_Exercise_: Locate, in the data below, the line that contains "Where should I click to: Open Lihat" and the line that contains "Click the Odpowiadanie group label"; reproduce exactly those two lines and every line between them, nothing more.

_Data provided_:

►

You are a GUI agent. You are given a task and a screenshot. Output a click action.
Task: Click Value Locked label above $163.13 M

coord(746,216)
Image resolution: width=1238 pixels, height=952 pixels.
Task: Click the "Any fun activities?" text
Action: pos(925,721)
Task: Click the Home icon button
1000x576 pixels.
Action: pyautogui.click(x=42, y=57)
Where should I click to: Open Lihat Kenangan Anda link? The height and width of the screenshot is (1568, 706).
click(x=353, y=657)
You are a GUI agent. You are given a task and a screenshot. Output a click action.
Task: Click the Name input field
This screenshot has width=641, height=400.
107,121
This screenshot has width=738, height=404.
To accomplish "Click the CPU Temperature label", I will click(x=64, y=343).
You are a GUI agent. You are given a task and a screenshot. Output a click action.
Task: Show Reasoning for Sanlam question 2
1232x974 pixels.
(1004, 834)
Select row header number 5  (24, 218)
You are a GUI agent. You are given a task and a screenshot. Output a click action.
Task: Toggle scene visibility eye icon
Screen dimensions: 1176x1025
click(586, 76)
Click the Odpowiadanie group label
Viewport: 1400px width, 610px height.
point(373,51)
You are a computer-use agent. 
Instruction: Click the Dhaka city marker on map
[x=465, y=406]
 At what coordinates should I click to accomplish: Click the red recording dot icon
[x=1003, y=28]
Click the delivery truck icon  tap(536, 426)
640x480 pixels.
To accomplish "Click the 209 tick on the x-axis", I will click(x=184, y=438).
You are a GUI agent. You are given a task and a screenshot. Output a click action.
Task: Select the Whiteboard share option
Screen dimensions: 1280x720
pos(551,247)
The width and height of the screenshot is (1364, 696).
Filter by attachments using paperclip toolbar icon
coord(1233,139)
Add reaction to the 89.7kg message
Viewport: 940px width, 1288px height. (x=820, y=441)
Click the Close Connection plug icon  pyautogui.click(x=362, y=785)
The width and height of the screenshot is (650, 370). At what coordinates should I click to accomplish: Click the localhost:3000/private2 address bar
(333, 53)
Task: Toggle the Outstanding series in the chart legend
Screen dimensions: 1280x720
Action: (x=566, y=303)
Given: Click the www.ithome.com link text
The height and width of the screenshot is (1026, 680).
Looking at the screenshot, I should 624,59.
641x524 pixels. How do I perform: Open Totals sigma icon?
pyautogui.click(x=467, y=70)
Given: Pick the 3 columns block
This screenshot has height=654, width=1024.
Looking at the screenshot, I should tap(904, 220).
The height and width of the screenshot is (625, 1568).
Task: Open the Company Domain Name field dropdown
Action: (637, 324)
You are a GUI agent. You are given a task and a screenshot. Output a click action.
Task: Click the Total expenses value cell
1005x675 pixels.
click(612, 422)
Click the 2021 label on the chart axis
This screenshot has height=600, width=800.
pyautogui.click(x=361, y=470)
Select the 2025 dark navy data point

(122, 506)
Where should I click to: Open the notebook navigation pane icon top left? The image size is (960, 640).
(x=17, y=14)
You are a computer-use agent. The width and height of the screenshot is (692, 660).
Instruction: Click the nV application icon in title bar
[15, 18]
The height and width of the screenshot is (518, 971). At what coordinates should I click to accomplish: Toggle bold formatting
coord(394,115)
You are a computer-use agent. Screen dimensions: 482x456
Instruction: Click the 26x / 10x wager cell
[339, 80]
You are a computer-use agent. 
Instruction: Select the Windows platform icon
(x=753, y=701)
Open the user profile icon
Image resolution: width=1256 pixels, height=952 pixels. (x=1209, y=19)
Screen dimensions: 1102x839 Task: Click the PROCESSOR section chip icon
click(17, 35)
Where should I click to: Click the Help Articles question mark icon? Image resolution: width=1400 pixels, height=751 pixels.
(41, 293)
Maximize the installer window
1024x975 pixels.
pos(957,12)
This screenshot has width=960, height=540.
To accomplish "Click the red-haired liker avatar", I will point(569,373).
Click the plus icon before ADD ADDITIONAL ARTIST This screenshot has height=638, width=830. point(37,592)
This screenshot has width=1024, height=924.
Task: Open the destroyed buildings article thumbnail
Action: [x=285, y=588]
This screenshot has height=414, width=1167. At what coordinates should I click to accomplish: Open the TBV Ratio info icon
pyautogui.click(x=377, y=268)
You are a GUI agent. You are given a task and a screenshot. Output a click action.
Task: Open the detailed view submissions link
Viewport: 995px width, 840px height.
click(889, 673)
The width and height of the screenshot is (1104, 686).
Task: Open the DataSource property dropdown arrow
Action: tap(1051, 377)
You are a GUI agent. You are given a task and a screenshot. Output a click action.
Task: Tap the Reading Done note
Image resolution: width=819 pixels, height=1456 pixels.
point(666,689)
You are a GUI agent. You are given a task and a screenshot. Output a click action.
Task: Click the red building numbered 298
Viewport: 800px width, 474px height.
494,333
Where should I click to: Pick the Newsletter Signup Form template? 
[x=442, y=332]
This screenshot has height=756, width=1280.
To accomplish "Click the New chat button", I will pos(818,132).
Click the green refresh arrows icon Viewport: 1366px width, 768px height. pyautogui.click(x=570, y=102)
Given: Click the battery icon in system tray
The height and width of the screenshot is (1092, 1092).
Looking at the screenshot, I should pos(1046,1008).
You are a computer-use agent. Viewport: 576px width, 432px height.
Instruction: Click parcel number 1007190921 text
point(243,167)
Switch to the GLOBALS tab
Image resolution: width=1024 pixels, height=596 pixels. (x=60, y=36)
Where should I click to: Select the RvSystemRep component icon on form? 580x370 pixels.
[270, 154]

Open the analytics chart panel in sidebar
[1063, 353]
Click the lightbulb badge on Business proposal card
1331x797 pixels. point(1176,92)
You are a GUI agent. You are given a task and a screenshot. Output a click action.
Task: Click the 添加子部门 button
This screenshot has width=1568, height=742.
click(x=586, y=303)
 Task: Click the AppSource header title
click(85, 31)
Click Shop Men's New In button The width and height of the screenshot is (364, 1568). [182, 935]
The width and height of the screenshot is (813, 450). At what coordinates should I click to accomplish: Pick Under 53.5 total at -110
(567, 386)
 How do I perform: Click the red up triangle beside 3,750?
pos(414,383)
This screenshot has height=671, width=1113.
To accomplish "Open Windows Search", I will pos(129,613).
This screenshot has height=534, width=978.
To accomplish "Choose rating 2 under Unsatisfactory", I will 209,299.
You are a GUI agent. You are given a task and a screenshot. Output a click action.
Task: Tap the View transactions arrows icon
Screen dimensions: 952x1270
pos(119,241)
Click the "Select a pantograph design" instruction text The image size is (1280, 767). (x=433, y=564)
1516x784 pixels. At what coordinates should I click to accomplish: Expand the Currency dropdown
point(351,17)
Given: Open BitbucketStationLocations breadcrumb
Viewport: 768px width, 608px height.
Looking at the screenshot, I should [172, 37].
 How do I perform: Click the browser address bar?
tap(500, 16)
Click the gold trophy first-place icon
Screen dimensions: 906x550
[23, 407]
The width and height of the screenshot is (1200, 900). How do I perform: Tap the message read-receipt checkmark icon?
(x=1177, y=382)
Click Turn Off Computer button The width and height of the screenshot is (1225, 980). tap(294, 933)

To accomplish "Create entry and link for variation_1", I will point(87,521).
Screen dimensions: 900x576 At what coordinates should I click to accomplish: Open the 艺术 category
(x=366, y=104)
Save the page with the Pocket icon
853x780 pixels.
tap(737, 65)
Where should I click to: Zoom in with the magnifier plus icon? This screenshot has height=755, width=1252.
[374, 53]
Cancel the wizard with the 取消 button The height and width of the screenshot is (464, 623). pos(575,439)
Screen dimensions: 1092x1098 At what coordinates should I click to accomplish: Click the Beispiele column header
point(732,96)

◄

_Result below_:
Where should I click to: Open Lihat Kenangan Anda link? The height and width of the screenshot is (1568, 706).
click(x=353, y=657)
You are a GUI agent. You are given a task and a screenshot. Output a click action.
Task: Click the Name input field
This screenshot has width=641, height=400.
107,121
This screenshot has width=738, height=404.
To accomplish "Click the CPU Temperature label", I will click(x=64, y=343).
You are a GUI agent. You are given a task and a screenshot. Output a click action.
Task: Show Reasoning for Sanlam question 2
1232x974 pixels.
(1004, 834)
Select row header number 5  (24, 218)
You are a GUI agent. You are given a task and a screenshot. Output a click action.
Task: Toggle scene visibility eye icon
Screen dimensions: 1176x1025
click(586, 76)
Click the Odpowiadanie group label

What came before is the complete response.